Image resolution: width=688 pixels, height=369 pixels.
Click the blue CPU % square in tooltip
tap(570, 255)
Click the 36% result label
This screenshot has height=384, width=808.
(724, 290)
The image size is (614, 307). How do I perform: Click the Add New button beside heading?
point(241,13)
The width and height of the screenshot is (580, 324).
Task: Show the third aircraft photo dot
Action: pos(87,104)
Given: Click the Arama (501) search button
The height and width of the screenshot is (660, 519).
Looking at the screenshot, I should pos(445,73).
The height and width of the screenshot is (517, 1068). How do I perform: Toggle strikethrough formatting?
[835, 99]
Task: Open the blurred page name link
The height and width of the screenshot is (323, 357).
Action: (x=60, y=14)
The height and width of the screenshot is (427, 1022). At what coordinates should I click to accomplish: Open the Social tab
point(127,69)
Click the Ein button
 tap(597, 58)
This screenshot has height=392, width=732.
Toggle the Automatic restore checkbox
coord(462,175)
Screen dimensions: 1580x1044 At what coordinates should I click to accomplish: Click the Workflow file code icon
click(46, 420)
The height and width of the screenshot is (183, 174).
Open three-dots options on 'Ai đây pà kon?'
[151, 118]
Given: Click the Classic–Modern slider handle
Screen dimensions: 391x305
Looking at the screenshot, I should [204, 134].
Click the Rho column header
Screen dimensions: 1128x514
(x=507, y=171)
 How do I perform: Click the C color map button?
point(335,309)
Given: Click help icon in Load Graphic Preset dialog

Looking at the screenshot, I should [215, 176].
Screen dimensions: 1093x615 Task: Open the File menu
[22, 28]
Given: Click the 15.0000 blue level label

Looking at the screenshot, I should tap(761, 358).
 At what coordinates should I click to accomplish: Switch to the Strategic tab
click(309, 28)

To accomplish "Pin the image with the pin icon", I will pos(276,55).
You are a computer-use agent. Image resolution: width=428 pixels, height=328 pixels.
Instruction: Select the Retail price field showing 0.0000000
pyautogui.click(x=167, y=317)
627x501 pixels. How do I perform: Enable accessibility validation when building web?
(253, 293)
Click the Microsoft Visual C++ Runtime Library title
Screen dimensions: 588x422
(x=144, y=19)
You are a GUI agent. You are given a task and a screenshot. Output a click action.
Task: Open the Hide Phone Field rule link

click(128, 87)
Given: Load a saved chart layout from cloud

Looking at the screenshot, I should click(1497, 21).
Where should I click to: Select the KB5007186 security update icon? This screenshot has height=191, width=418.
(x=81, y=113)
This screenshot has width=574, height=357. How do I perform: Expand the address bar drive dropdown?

━━━━━━

*Requirements*: Count the lines of the records above that contain the string "label", with case counting, and give only the number.

*Complete response*: 2